▸ Text block:
━━━━━━

I am back from Utopia. Jesus did not return.
Given the one-in-a-million odds of back-to-back full eclipses directly over my sister’s house in a small town called Utopia, I figured if Jesus was coming in my lifetime, this would be my best chance.
Alas, it was not to be. So I’m back at the grind, but still hopeful and optimistic.
I come in a long line of Christians who have been disappointed by the delay in the Rapture. The early Christians thought Jesus was coming any day now. That was two thousand years ago.
My father-in-law Bob Knight, who just turned 87 likes to say, “I know my home is in heaven but I’m not homesick.”
I disagree. A perfected body in heaven surrounded by your loved ones, both currently living and long gone, with no disease, no death, no illness, no stress, no worries. What’s not to like about that?
It’s human nature to fear the unknown and the preservation instinct is forged into our DNA. But I, for one, think the next life is going to be far better than this one.
But we have to wait it out. That’s what God commanded. We have to do our best and persevere. We’ve got to earn our wings, run the race and carry on. If we can laugh a lot and only cry a little along the way, then so much the better.
I saw a perfect eclipse on a clear day in Kentucky in 2017. It took my breath away. I’ll never forget the collective gasp of the crowd at the second of totality.
God gave us a sign with our only two heavenly bodies — the sun and the moon. Though the sun is 800 times farther away, it is 800 times bigger than the moon. So they appear almost exactly the same size to the human on surface earth. That’s quite a coincidence.
At the moment of eclipse totality, this God-given sign is overwhelming. It’s as though for a brief moment God is shouting out, “I am,” right before your eyes.
Having tasted that once, I hungered for it again. And this time instead of a two-minute totality, the moon was even closer to the earth so the totality would be four minutes.
A dozen or so of us sat in lawn chairs at 1 p.m. with our special eclipse shades, staring at the cloudy sky, on a hilltop in Utopia.
The forecast had been ominous for days, but we were hoping for clear skies. I prayedfor such with shameless audacity.
The people in Utopia were praying for the opposite. In church that Sunday, they were praying for rain. That’s how bad their four-year drought has been.
When my sister and brother-in-law moved to Utopia, the Sabinal River was overflowing with crystal clear water. It was a tubing, kayaking and boating paradise. A utopia. Since then, the expected 25 inches of rain a year has dropped to a third of that. The river beds are dry and the well water tables are dropping.
Between 1 p.m. and 1:30, there were numerous times when the clouds parted and we got a perfect view of the impending totality. But then just at the last moment, a big low dark rain cloud decided to plop right over our house and stay. Rats!
We could have jumped in our cars and driven a mile and gotten a good view, but we had no time. So we got skunked.

━━━━━━

▸ Dataset entries:
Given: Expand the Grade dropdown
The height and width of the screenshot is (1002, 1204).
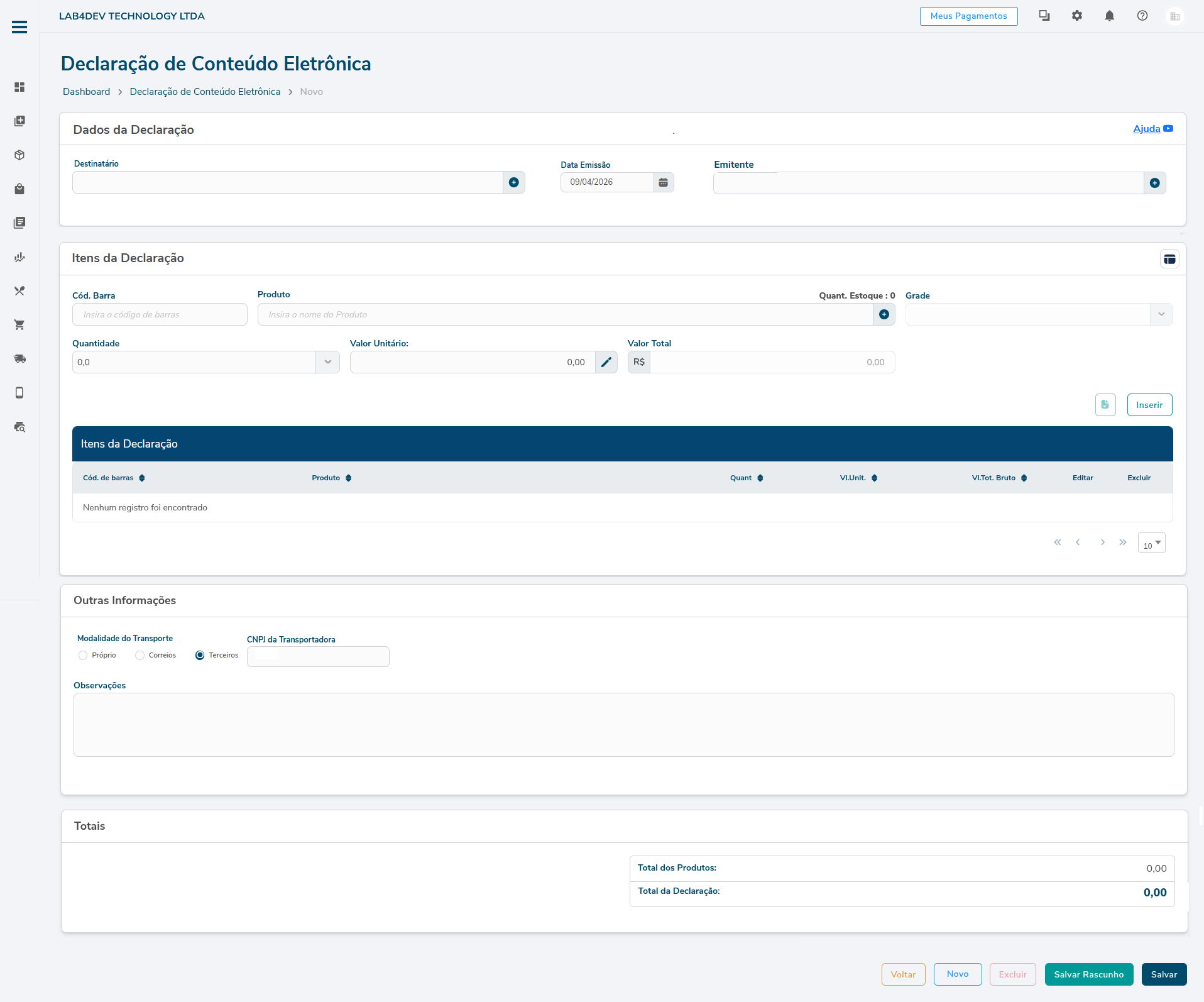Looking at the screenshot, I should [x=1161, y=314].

━━━━━━

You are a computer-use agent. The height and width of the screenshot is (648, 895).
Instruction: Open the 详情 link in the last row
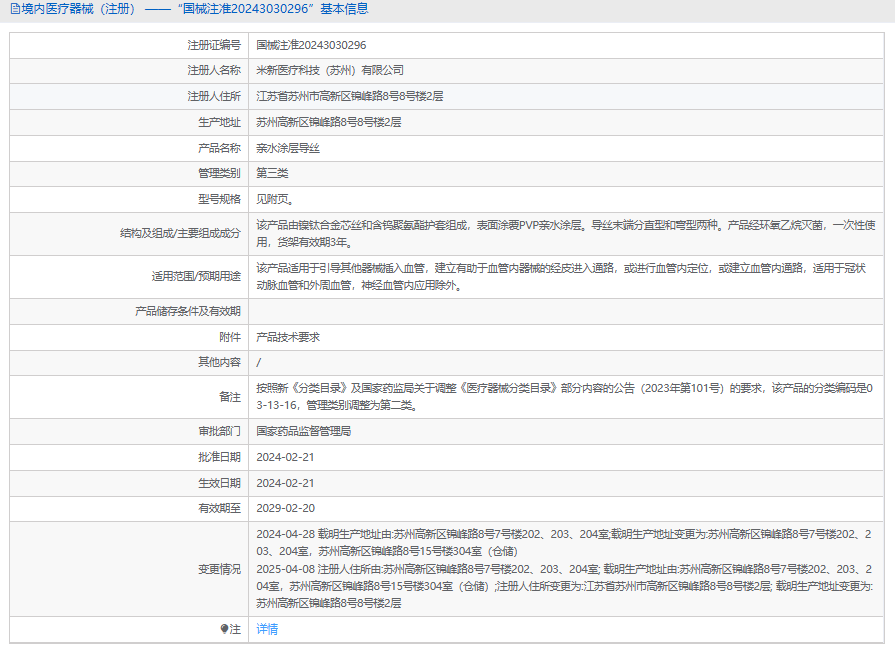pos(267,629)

━━━━━━

▸ Work to complete:
• A. Summarize the piece about the Utopia eclipse in two sentences.
• B. Continue the piece about the Utopia eclipse from its final sentence.
The records have no connection to the text.

▸ Responses in order:
• A. The writer went to a sister's house in Utopia, reasoning that the rare back-to-back eclipses there offered the best chance of seeing Jesus return, and remains hopeful that the next life will be far better than this one. Having seen a clear totality in Kentucky in 2017, the writer hungered to see another, but at the last moment a low rain cloud settled over the house in a drought-stricken town whose residents had been praying for rain.

• B.
It did get very dark. All the sensor-based night lights came on. It was dark as night and stayed that way for four minutes. That was pretty cool. But we missed the dramatic shift from bright clear sunlight to instant darkness. That’s what made the crowd gasp in Kentucky in 2017. We didn’t get the gasp this time around. Oh well. Life has its disappointments. One must roll with the punches.
My sister and brother-in-law, both retired, moved to Utopia, population 228, when their former town of Roundtop, Texas, population 90, got too crowded with rich weekenders from Houston, Austin and San Antonio. So they moved from east of Austin to west of San Antonio, just 100 miles or so from the Mexican border.
You would think this area would be dry and desert but it is beautifully green, thanks in part to the dark green juniper trees. Other dominant trees are the mesquite, live oak, spanish oak, and if you’re lucky, the beautiful Texas madrone tree with its orange bark.
Having just come back from India, I realized how much the Texas hill country looks like India, except with one major exception. The diversity of flora in India is ten times that of Texas. Instead of four dominant varieties of trees, India had dozens. I guess that’s why they have so many spices.
As it turns out, as soon as Melanie and Steve moved to Utopia to escape the rich urban hordes, magazines started writing about Utopia as the next big chic rural boom place to buy getaway homes.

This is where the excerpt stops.